_TASK BRIEF_
So that the copy matches the original, write out every entry exactly.

_EXTRACTED DATA_
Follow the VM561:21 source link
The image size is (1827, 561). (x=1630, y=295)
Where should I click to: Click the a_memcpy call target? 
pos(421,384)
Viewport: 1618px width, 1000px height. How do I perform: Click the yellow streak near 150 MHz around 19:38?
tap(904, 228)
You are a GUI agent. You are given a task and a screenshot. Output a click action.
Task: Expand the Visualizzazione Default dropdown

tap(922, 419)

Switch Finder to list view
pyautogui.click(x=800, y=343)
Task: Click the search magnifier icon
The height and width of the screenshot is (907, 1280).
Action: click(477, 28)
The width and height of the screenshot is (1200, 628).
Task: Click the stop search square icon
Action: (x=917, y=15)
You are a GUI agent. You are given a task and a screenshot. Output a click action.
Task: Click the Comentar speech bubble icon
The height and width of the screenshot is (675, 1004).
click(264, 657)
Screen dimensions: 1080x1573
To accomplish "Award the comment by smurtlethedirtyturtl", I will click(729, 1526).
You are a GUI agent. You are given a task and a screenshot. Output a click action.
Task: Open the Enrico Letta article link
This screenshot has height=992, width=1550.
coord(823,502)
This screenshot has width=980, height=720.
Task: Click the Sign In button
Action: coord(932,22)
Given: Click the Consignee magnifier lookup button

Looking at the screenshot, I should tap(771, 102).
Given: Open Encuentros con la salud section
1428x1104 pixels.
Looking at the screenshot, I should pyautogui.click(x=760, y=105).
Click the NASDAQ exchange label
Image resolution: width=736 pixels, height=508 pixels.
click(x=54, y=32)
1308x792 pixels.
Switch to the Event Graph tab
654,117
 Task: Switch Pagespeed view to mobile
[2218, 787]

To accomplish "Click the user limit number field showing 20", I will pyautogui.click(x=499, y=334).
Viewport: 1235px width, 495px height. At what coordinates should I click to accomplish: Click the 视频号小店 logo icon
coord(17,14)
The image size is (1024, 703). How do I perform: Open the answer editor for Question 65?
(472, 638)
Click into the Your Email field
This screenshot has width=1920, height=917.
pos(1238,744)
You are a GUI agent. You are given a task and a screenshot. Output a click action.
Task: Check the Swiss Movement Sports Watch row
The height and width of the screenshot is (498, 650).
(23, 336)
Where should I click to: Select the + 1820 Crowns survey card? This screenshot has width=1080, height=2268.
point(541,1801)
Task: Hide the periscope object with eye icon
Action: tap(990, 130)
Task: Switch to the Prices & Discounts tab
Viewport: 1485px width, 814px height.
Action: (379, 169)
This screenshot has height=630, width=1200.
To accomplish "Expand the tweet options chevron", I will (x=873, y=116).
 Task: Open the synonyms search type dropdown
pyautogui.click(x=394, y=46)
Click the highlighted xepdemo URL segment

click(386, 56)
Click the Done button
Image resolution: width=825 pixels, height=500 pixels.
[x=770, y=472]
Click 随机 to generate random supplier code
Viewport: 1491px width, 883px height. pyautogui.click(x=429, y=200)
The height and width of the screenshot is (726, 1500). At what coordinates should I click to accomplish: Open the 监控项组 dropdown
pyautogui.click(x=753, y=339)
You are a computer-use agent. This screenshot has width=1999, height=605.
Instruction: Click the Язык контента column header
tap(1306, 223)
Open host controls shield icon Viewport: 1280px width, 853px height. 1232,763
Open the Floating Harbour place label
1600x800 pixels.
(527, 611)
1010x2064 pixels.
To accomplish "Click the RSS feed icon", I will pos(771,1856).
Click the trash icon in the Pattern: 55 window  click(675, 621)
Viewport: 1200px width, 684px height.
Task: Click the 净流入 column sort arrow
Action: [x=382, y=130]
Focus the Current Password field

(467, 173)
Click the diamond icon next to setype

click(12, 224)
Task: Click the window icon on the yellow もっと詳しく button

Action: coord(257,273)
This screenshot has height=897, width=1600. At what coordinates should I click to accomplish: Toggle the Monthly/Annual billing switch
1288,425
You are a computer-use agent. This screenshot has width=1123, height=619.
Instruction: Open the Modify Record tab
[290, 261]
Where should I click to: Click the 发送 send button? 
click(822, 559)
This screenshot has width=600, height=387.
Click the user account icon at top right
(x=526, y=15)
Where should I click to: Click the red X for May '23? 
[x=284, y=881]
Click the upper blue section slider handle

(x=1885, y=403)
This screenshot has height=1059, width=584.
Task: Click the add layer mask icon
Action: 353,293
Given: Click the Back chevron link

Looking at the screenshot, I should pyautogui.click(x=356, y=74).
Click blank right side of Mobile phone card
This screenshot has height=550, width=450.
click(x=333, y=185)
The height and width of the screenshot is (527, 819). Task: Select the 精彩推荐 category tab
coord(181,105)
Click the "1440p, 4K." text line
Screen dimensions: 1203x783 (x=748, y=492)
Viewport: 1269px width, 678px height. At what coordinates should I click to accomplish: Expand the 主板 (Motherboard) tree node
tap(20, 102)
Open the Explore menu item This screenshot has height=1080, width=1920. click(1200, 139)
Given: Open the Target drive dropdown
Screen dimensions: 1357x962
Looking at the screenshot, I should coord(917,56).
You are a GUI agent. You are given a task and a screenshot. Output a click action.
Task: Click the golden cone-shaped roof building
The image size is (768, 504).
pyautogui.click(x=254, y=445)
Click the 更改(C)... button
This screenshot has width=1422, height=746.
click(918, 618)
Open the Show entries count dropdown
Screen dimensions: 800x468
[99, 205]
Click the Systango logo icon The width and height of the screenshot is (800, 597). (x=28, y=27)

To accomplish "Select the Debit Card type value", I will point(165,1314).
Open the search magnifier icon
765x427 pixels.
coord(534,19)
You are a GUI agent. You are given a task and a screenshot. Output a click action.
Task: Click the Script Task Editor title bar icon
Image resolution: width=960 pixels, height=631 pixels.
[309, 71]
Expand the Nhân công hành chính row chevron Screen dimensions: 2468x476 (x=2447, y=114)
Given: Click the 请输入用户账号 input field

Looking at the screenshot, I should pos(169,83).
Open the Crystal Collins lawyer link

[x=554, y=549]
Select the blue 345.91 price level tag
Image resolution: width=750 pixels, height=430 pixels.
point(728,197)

_ANSWER BELOW_
Follow the VM561:21 source link
The image size is (1827, 561). (x=1630, y=295)
Where should I click to: Click the a_memcpy call target? 
pos(421,384)
Viewport: 1618px width, 1000px height. How do I perform: Click the yellow streak near 150 MHz around 19:38?
tap(904, 228)
You are a GUI agent. You are given a task and a screenshot. Output a click action.
Task: Expand the Visualizzazione Default dropdown

tap(922, 419)

Switch Finder to list view
pyautogui.click(x=800, y=343)
Task: Click the search magnifier icon
The height and width of the screenshot is (907, 1280).
Action: click(477, 28)
The width and height of the screenshot is (1200, 628).
Task: Click the stop search square icon
Action: (x=917, y=15)
You are a GUI agent. You are given a task and a screenshot. Output a click action.
Task: Click the Comentar speech bubble icon
The height and width of the screenshot is (675, 1004).
click(264, 657)
Screen dimensions: 1080x1573
To accomplish "Award the comment by smurtlethedirtyturtl", I will click(729, 1526).
You are a GUI agent. You are given a task and a screenshot. Output a click action.
Task: Open the Enrico Letta article link
This screenshot has height=992, width=1550.
coord(823,502)
This screenshot has width=980, height=720.
Task: Click the Sign In button
Action: coord(932,22)
Given: Click the Consignee magnifier lookup button

Looking at the screenshot, I should tap(771, 102).
Given: Open Encuentros con la salud section
1428x1104 pixels.
Looking at the screenshot, I should pyautogui.click(x=760, y=105).
Click the NASDAQ exchange label
Image resolution: width=736 pixels, height=508 pixels.
click(x=54, y=32)
1308x792 pixels.
Switch to the Event Graph tab
654,117
 Task: Switch Pagespeed view to mobile
[2218, 787]

To accomplish "Click the user limit number field showing 20", I will pyautogui.click(x=499, y=334).
Viewport: 1235px width, 495px height. At what coordinates should I click to accomplish: Click the 视频号小店 logo icon
coord(17,14)
The image size is (1024, 703). How do I perform: Open the answer editor for Question 65?
(472, 638)
Click into the Your Email field
This screenshot has width=1920, height=917.
pos(1238,744)
You are a GUI agent. You are given a task and a screenshot. Output a click action.
Task: Check the Swiss Movement Sports Watch row
The height and width of the screenshot is (498, 650).
(23, 336)
Where should I click to: Select the + 1820 Crowns survey card? This screenshot has width=1080, height=2268.
point(541,1801)
Task: Hide the periscope object with eye icon
Action: tap(990, 130)
Task: Switch to the Prices & Discounts tab
Viewport: 1485px width, 814px height.
Action: (379, 169)
This screenshot has height=630, width=1200.
To accomplish "Expand the tweet options chevron", I will (x=873, y=116).
 Task: Open the synonyms search type dropdown
pyautogui.click(x=394, y=46)
Click the highlighted xepdemo URL segment

click(386, 56)
Click the Done button
Image resolution: width=825 pixels, height=500 pixels.
[x=770, y=472]
Click 随机 to generate random supplier code
Viewport: 1491px width, 883px height. pyautogui.click(x=429, y=200)
The height and width of the screenshot is (726, 1500). At what coordinates should I click to accomplish: Open the 监控项组 dropdown
pyautogui.click(x=753, y=339)
You are a computer-use agent. This screenshot has width=1999, height=605.
Instruction: Click the Язык контента column header
tap(1306, 223)
Open host controls shield icon Viewport: 1280px width, 853px height. 1232,763
Open the Floating Harbour place label
1600x800 pixels.
(527, 611)
1010x2064 pixels.
To accomplish "Click the RSS feed icon", I will pos(771,1856).
Click the trash icon in the Pattern: 55 window  click(675, 621)
Viewport: 1200px width, 684px height.
Task: Click the 净流入 column sort arrow
Action: [x=382, y=130]
Focus the Current Password field

(467, 173)
Click the diamond icon next to setype

click(12, 224)
Task: Click the window icon on the yellow もっと詳しく button

Action: coord(257,273)
This screenshot has height=897, width=1600. At what coordinates should I click to accomplish: Toggle the Monthly/Annual billing switch
1288,425
You are a computer-use agent. This screenshot has width=1123, height=619.
Instruction: Open the Modify Record tab
[290, 261]
Where should I click to: Click the 发送 send button? 
click(822, 559)
This screenshot has width=600, height=387.
Click the user account icon at top right
(x=526, y=15)
Where should I click to: Click the red X for May '23? 
[x=284, y=881]
Click the upper blue section slider handle

(x=1885, y=403)
This screenshot has height=1059, width=584.
Task: Click the add layer mask icon
Action: 353,293
Given: Click the Back chevron link

Looking at the screenshot, I should pyautogui.click(x=356, y=74).
Click blank right side of Mobile phone card
This screenshot has height=550, width=450.
click(x=333, y=185)
The height and width of the screenshot is (527, 819). Task: Select the 精彩推荐 category tab
coord(181,105)
Click the "1440p, 4K." text line
Screen dimensions: 1203x783 (x=748, y=492)
Viewport: 1269px width, 678px height. At what coordinates should I click to accomplish: Expand the 主板 (Motherboard) tree node
tap(20, 102)
Open the Explore menu item This screenshot has height=1080, width=1920. click(1200, 139)
Given: Open the Target drive dropdown
Screen dimensions: 1357x962
Looking at the screenshot, I should coord(917,56).
You are a GUI agent. You are given a task and a screenshot. Output a click action.
Task: Click the golden cone-shaped roof building
The image size is (768, 504).
pyautogui.click(x=254, y=445)
Click the 更改(C)... button
This screenshot has width=1422, height=746.
click(918, 618)
Open the Show entries count dropdown
Screen dimensions: 800x468
[99, 205]
Click the Systango logo icon The width and height of the screenshot is (800, 597). (x=28, y=27)

To accomplish "Select the Debit Card type value", I will point(165,1314).
Open the search magnifier icon
765x427 pixels.
coord(534,19)
You are a GUI agent. You are given a task and a screenshot. Output a click action.
Task: Click the Script Task Editor title bar icon
Image resolution: width=960 pixels, height=631 pixels.
[309, 71]
Expand the Nhân công hành chính row chevron Screen dimensions: 2468x476 (x=2447, y=114)
Given: Click the 请输入用户账号 input field

Looking at the screenshot, I should pos(169,83).
Open the Crystal Collins lawyer link

[x=554, y=549]
Select the blue 345.91 price level tag
Image resolution: width=750 pixels, height=430 pixels.
point(728,197)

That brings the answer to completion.